In the analysis of patients with stage II disease, there was a statistically significant between-group difference in RFS, but not in OS. In previous reports, LMR was associated with OS in patients with stage II CRC [5]. Although this study involved a similar sample size, it only included patients with CC. Overall, CC was associated with a better prognosis than CRC, and the limited number of events in CRC studies was considered to be the reason for fewer stage II CC events recorded in this analysis. In our study, LMR is the best prognostic factor before surgery, and except for v, LMR had a stronger effect on RFS than other clinicopathological features. These results indicate that LMR is a useful indicator for determining preoperative treatment strategies and can also be an indicator for determining postoperative treatment strategies.

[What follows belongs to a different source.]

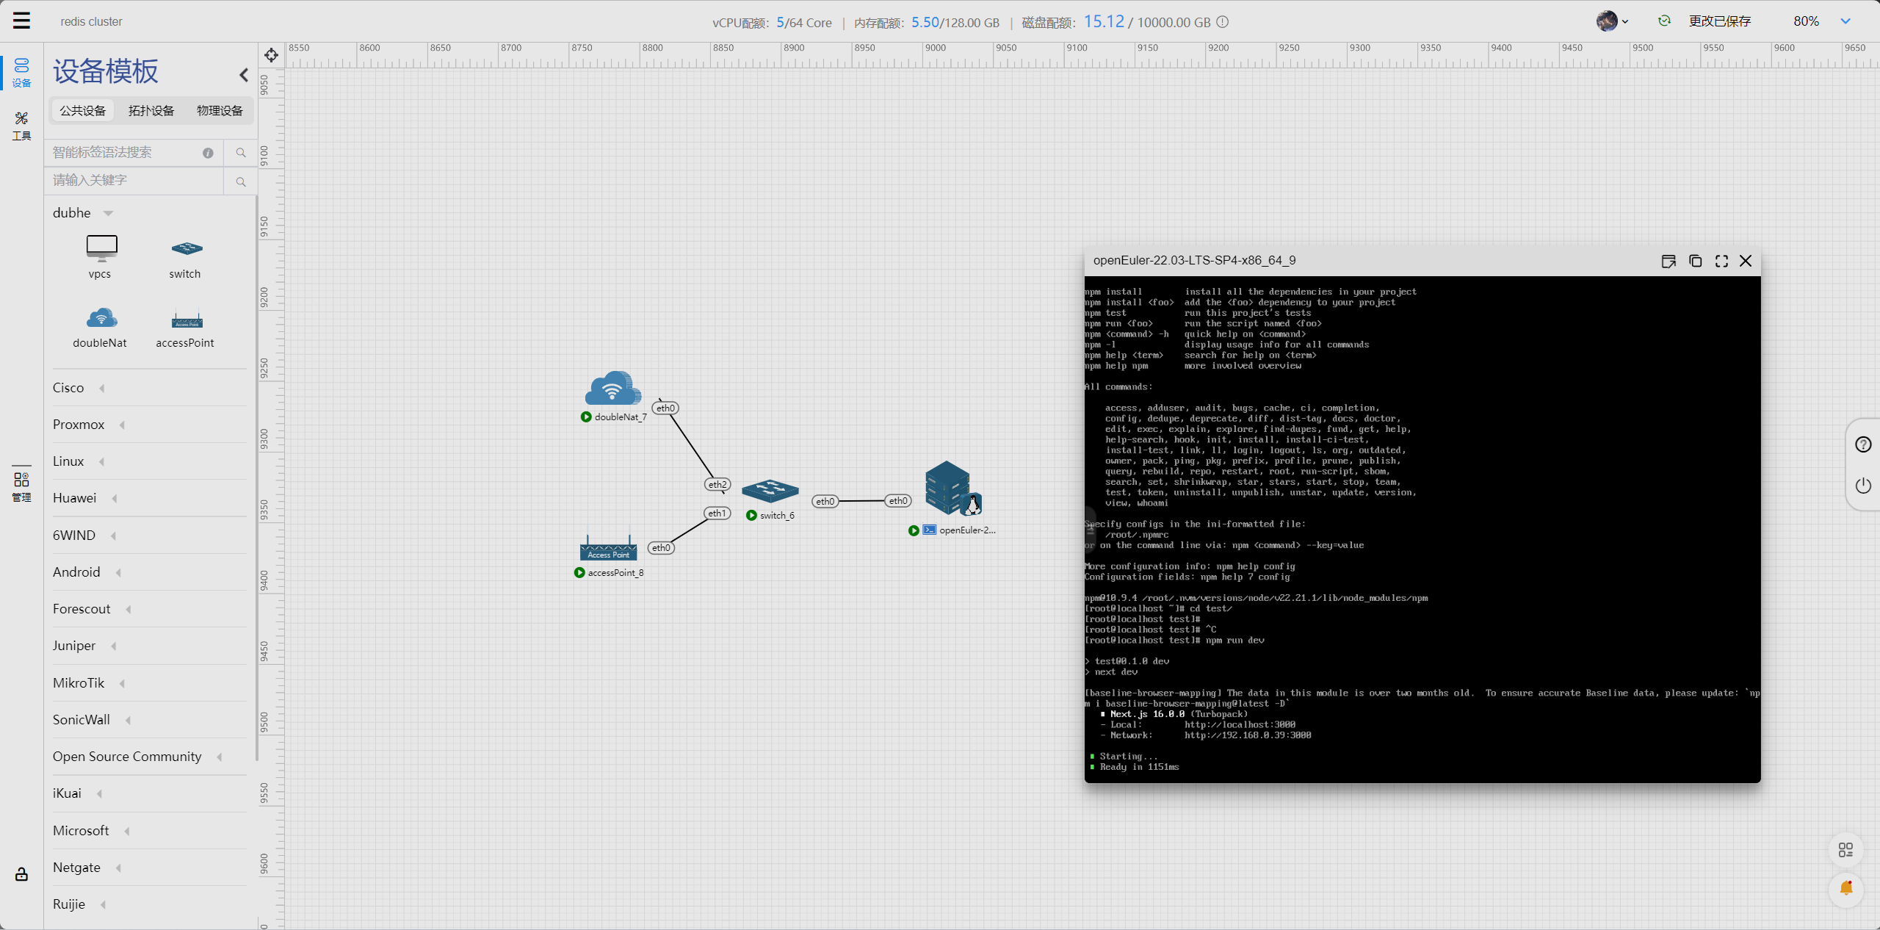Toggle the lock icon in sidebar
Screen dimensions: 1880x930
pos(21,874)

LMR appeared to have a bigger effect on prognosis in patients with stage II disease than in those with stage III disease. Few reports have examined the effect of LMR on the prognosis of stage III CRC. For example, Stotz et al. [19] questioned the usefulness of ADC in patients with characteristics similar to those seen in the LMR III-L group. However, its usefulness in clinical practice remains uncertain as it has not been validated against other clinicopathological factors. This study entailed a comparison of LMR utility with that of other clinicopathological factors, suggesting that LMR might be a useful factor in the prognostication of stage III CC. When compared to the number of metastases or lymph node metastases corresponding to the N1 and N2 categories in the TNM classification, LMR allowed an independent and more accurate stratification. This finding is consistent with LMR characteristics; as a growth factor, its association with disease prognosis is biologically different from that of lymph node metastasis. This finding might help inform new treatment strategies for stage III CC, which have been based on lymph node metastasis to date.

This study had some limitations that should be considered when interpreting the findings. First, this was a retrospective observational study based on data from patients treated at a single institution. Second, it was difficult to categorize cases of stage III disease receiving ADC. The standard ADC has changed over time; in addition, treatment decisions were at the discretion of attending physicians. Previously, Chan et al. [5] reported that NLR was not useful as a prognostic factor in patients with stage III disease receiving ADC; however, this limitation does not significantly affect the validity of these findings. Finally, some reports have suggested that LMR may help in predicting the effect of ADC; this hypothesis should be examined in more detail [19].

Conclusions

LMR is useful in the prognosis of resectable advanced CC. In addition, it may be characterized by having a high effect on the prognosis of patients with lymph node metastasis. These findings may be used to inform postoperative strategies for colon cancer, such as postoperative chemotherapy for stage III CC, and can act as a reference for further detailed studies.